**Problem to solve**: With the pictures removed, retype the lines from the one holding "Task: Open the shopping cart icon" through the end of the records, exactly as written.

**Material for this task**:
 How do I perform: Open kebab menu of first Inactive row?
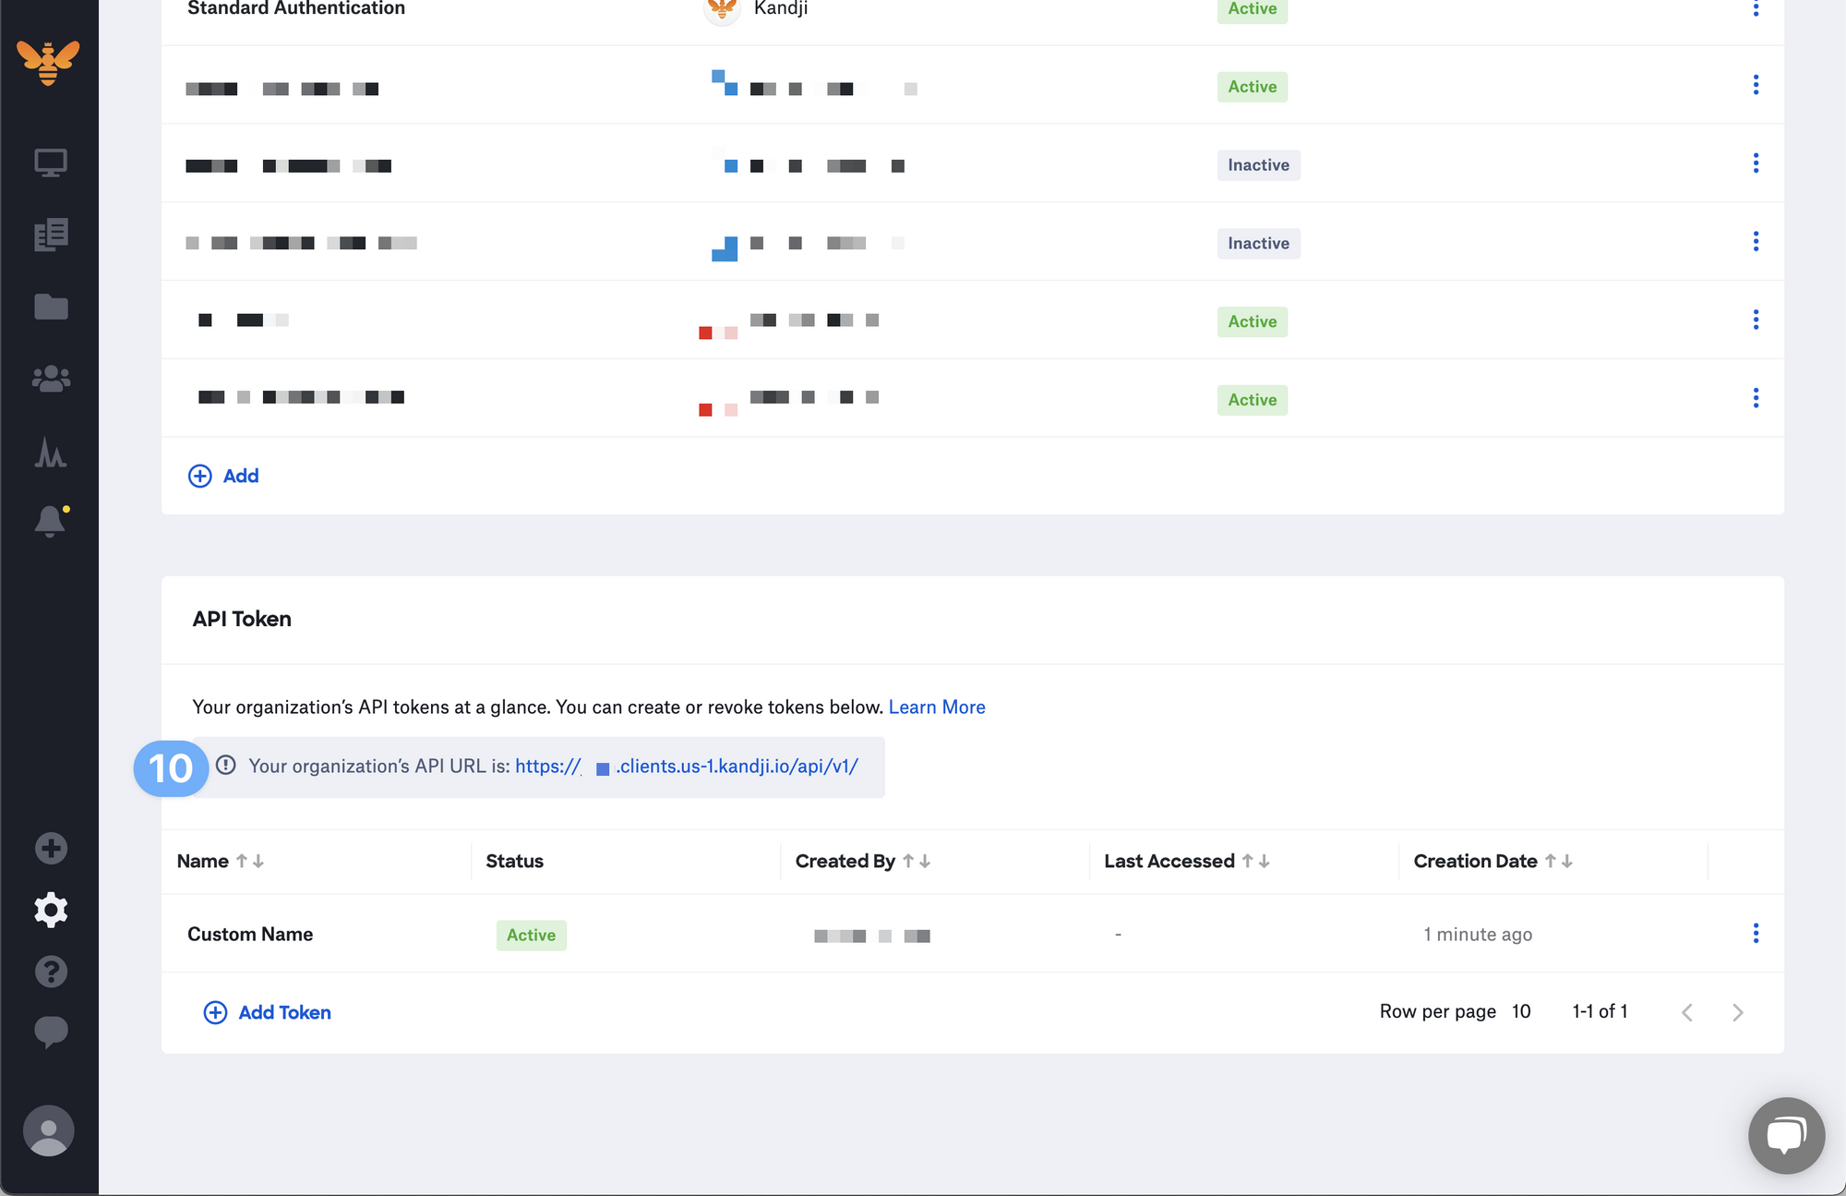[1756, 163]
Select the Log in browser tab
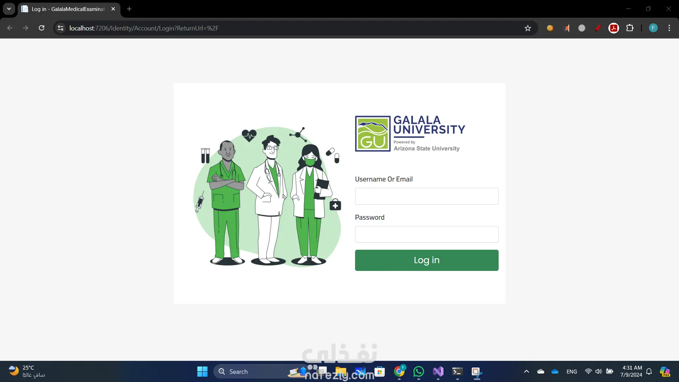The image size is (679, 382). pyautogui.click(x=68, y=9)
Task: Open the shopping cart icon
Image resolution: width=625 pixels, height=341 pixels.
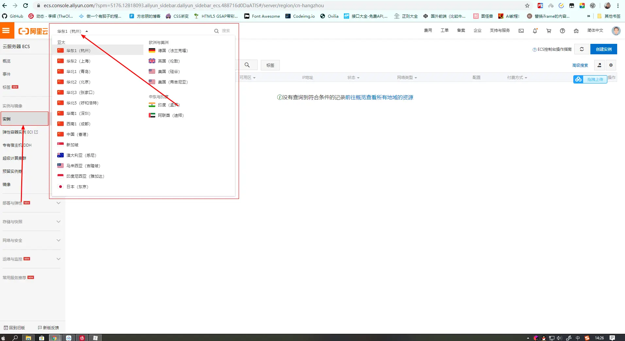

**Written solution**:
Task: Open the shopping cart icon
Image resolution: width=625 pixels, height=341 pixels.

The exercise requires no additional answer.